*擷取文字*:
中國走出自己的路─沒有合意統治傳統,不表示沒有問責觀念:《民主的擂台》選摘(3)

2023-09-11 05:10

? 人氣

2022年10月22日,中共二十大閉幕式。(資料照,美聯社)

2022年10月22日,中共二十大閉幕式。(資料照,美聯社)

早期民主得以順利存續的原因之一,就是當時還沒有中央政府能夠強加外力。現代民主沒有這個條件,現代人每天一睜開眼,就得遵守中央官僚各種強而有力的規定。要如何在這種狀態下將權力還給人民,是現代民主的大問題。

[啟動LINE推播] 每日重大新聞通知

美國國家力量增長的危險性

也許在美國建國之初的好一段時間裡,力量薄弱的中央行政體系都還能順利保護人民。後來在爭論是否建立聯邦政府時,反對方認為允許聯邦政府提高稅收、建立自己的軍隊,可能會讓國家陷入暴政。不過從現代的角度來看,反對方似乎有點杞人憂天,畢竟一七九四年在賓州西部鎮壓威士忌暴動(Whiskey Rebellion)的軍隊,完全無法壓制整個美國的民主。當時的中央行政機關力量根本就不夠強。

但當代就不一樣了,如今像美國這樣的現代國家如果落到有心人士的手裡,似乎真的可以用來建立專制統治。對此,有些人認為不用擔心,因為現代的美國政府極為複雜臃腫,沒有任何人能夠順利掌握。泰勒.科文(Tyler Cowen)就持這種看法,他還說雖然聯邦政府聘雇大量員工(二○一三年高達二百一十萬),但大部分員工具備的技能,都不太適用於獨裁政權。

*提供資料*:

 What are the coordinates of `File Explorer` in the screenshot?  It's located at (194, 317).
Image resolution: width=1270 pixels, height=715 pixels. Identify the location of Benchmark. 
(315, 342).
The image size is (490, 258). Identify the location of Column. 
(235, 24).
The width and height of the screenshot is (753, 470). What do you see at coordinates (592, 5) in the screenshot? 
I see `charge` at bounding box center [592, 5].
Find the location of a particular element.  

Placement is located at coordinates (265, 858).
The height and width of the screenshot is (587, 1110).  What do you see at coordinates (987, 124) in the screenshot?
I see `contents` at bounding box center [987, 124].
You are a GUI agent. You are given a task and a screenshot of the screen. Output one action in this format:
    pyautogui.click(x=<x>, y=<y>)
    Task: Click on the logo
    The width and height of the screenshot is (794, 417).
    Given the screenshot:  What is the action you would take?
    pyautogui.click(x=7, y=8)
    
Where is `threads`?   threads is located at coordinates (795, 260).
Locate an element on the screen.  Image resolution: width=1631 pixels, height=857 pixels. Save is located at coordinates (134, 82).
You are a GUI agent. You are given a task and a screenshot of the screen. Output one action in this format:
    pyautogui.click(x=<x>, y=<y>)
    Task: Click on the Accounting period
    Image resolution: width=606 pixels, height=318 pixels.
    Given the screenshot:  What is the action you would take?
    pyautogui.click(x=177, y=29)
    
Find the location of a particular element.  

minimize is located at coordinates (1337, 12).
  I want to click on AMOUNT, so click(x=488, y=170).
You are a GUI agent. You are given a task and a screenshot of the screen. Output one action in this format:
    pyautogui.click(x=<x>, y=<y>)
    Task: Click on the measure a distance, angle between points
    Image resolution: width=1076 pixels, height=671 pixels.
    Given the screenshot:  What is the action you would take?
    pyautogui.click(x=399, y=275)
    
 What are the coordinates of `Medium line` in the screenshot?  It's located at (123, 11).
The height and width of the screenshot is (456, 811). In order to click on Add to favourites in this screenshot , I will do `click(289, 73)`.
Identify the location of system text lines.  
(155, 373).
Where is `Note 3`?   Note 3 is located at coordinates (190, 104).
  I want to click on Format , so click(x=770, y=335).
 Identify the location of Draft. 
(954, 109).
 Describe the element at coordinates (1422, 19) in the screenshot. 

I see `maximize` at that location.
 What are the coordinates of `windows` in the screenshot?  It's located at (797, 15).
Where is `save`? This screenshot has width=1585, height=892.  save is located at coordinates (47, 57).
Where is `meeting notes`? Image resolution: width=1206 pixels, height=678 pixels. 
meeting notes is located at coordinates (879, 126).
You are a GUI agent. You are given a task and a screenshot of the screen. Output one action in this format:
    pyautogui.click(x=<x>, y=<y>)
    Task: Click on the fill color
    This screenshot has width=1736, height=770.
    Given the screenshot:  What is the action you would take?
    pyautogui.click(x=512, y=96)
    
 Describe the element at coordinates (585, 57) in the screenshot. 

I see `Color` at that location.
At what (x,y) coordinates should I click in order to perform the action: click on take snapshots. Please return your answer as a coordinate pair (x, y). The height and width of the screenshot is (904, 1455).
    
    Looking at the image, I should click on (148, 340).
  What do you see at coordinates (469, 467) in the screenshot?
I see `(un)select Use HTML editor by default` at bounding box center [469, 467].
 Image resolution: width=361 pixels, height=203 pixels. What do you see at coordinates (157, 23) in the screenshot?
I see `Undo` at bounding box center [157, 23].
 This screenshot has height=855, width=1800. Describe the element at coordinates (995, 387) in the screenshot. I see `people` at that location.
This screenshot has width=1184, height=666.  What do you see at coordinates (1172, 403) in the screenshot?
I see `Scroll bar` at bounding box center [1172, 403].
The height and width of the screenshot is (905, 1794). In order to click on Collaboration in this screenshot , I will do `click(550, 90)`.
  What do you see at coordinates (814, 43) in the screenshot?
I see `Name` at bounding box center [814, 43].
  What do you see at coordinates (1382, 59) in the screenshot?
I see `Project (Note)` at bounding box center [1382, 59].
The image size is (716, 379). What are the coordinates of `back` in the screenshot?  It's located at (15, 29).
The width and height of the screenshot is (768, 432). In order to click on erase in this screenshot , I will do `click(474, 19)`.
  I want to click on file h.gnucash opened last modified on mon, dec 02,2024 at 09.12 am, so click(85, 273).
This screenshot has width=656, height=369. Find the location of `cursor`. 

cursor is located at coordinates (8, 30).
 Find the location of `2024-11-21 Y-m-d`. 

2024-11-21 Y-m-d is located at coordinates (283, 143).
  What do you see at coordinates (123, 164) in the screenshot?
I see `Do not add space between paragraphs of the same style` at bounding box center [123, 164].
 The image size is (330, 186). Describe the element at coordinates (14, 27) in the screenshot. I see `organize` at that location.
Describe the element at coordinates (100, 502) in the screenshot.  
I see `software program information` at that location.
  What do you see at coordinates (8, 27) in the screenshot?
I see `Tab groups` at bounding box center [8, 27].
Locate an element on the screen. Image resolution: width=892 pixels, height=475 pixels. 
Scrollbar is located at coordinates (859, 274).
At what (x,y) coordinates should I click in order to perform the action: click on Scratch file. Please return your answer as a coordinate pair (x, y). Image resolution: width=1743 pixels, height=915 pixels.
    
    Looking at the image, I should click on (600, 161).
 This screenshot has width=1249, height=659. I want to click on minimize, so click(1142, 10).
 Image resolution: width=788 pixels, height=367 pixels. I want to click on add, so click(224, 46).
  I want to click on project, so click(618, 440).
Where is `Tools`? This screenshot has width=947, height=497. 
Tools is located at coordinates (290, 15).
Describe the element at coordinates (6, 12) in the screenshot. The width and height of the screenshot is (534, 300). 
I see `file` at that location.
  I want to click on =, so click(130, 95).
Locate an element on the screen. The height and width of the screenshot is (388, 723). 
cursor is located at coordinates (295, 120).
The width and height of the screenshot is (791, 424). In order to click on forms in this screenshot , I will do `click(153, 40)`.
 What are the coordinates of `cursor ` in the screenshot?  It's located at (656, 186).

*任務清單*:
1. 請把上方關於民主的擷取文字一字不改地完整重新寫出。
2. 在紀錄中,從含有「has width=947, height=497.」的那一行到含有「The width and height of the screenshot is (791, 424).」的那一行(首尾兩行都算在內),把「Describe the element」替換成「Identify the item」,其餘內容保持不變,只輸出這幾行。

*各題輸出*:
1.
中國走出自己的路─沒有合意統治傳統,不表示沒有問責觀念:《民主的擂台》選摘(3)

2023-09-11 05:10

? 人氣

2022年10月22日,中共二十大閉幕式。(資料照,美聯社)

2022年10月22日,中共二十大閉幕式。(資料照,美聯社)

早期民主得以順利存續的原因之一,就是當時還沒有中央政府能夠強加外力。現代民主沒有這個條件,現代人每天一睜開眼,就得遵守中央官僚各種強而有力的規定。要如何在這種狀態下將權力還給人民,是現代民主的大問題。

[啟動LINE推播] 每日重大新聞通知

美國國家力量增長的危險性

也許在美國建國之初的好一段時間裡,力量薄弱的中央行政體系都還能順利保護人民。後來在爭論是否建立聯邦政府時,反對方認為允許聯邦政府提高稅收、建立自己的軍隊,可能會讓國家陷入暴政。不過從現代的角度來看,反對方似乎有點杞人憂天,畢竟一七九四年在賓州西部鎮壓威士忌暴動(Whiskey Rebellion)的軍隊,完全無法壓制整個美國的民主。當時的中央行政機關力量根本就不夠強。

但當代就不一樣了,如今像美國這樣的現代國家如果落到有心人士的手裡,似乎真的可以用來建立專制統治。對此,有些人認為不用擔心,因為現代的美國政府極為複雜臃腫,沒有任何人能夠順利掌握。泰勒.科文(Tyler Cowen)就持這種看法,他還說雖然聯邦政府聘雇大量員工(二○一三年高達二百一十萬),但大部分員工具備的技能,都不太適用於獨裁政權。

2.
Where is `Tools`? This screenshot has width=947, height=497. 
Tools is located at coordinates (290, 15).
Identify the item at coordinates (6, 12) in the screenshot. The width and height of the screenshot is (534, 300). 
I see `file` at that location.
  I want to click on =, so click(130, 95).
Locate an element on the screen. The height and width of the screenshot is (388, 723). 
cursor is located at coordinates (295, 120).
The width and height of the screenshot is (791, 424). In order to click on forms in this screenshot , I will do `click(153, 40)`.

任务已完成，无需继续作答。